--- Your tasks ---
1 – In the health insurance discussion, what name is given to a healthy person taking a low-coverage plan and then moving to a higher-coverage plan once costs appear likely?
2 – Copy word for word the part of the health insurance discussion starting at "Why do health" and ending at "do that now.".

--- Supplied passage ---

----------

Health insurance--why restricted open enrollment?

Why do health insurance plans only changes allow at one designated time during the year, or unless you have a qualifying event (i.e., change jobs so change in coverage, new baby)?

I thought it was so people don’t regularly sign up or increase coverage knowing they are facing upcoming expenses/medical issues, though I have to admit I don’t know where I got that from.

Imagine you can switch insurance plans for any reason whatsoever. What do you think you’d do if you suddenly had a major health crisis? Perhaps in the days when you could be rejected for pre-existing conditions that would get insurance companies out of covering you with a different plan, but they can’t do that now.

Ah. Information asymmetry.

Additionally, limited enrollment windows also prevent people from opting out of health insurance entirely when they’re healthy, and then signing up for it only when they discover that they have a health need – which entirely defeats the concept of a “risk pool.”

The idea is to avoid what they call “adverse selection”, where a healthy person gets a low cost/low coverage plan (or no plan) and then when it looks like they are going on incur costs, they get a higher-coverage plan. Theoretically, allowing this would lead to a destabilization of the insurance market (as costs and premiums would rise). I think that’s the same basic reason for the ACA Individual “Tax”.

----------

(Stored data)
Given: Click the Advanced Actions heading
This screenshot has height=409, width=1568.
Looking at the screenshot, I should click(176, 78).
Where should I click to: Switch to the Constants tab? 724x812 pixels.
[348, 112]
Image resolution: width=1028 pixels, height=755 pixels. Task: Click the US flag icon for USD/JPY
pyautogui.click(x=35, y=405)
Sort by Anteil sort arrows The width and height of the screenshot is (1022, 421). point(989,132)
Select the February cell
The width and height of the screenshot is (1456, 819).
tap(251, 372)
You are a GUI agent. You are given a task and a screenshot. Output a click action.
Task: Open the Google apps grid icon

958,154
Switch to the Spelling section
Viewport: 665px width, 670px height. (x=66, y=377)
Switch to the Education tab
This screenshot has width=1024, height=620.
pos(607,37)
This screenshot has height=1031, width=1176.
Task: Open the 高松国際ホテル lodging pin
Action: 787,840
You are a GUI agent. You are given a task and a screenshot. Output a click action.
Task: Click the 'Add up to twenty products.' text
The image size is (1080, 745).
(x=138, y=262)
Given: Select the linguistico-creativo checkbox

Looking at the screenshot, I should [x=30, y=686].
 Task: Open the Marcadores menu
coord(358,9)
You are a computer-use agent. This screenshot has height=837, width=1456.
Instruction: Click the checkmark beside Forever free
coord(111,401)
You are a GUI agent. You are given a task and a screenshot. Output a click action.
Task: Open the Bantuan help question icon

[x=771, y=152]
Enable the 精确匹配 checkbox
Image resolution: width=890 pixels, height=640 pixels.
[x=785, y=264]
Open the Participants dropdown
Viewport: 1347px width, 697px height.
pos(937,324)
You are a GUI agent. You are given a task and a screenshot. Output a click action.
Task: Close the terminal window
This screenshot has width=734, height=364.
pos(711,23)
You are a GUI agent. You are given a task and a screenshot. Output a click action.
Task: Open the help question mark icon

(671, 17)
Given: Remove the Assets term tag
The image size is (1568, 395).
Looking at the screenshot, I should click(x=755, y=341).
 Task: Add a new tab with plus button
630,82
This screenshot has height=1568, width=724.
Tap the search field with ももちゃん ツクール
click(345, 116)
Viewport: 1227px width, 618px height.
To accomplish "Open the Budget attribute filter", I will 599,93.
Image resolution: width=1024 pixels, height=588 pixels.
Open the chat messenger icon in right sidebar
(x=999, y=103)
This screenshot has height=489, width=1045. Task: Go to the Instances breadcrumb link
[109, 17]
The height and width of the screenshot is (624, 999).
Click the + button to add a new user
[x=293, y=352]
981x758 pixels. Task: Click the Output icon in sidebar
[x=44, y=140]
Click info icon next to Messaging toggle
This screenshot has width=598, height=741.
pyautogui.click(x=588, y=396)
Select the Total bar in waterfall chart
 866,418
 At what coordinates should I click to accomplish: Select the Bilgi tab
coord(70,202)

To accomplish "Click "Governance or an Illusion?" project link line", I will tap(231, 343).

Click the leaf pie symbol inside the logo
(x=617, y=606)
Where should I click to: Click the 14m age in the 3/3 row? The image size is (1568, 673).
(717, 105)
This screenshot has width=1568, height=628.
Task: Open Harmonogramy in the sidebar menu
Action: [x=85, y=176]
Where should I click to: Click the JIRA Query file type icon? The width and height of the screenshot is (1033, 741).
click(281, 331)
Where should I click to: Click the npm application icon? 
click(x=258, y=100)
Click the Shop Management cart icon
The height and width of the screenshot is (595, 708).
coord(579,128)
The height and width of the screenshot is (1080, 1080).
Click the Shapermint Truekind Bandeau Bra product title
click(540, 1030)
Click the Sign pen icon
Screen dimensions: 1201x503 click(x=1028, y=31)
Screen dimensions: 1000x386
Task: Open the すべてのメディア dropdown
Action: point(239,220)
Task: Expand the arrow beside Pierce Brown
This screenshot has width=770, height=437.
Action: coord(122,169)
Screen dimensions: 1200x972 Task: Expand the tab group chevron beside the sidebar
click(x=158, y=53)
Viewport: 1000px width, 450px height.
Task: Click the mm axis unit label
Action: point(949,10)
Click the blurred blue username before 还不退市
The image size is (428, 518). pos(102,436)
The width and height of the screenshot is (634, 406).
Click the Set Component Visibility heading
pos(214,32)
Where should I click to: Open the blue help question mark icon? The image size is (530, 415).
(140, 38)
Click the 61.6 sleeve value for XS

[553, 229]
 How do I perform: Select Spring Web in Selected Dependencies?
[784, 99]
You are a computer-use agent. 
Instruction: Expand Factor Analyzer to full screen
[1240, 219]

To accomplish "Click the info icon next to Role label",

----------

--- Task responses ---
1 – Adverse selection.

2 –
Why do health insurance plans only changes allow at one designated time during the year, or unless you have a qualifying event (i.e., change jobs so change in coverage, new baby)?

I thought it was so people don’t regularly sign up or increase coverage knowing they are facing upcoming expenses/medical issues, though I have to admit I don’t know where I got that from.

Imagine you can switch insurance plans for any reason whatsoever. What do you think you’d do if you suddenly had a major health crisis? Perhaps in the days when you could be rejected for pre-existing conditions that would get insurance companies out of covering you with a different plan, but they can’t do that now.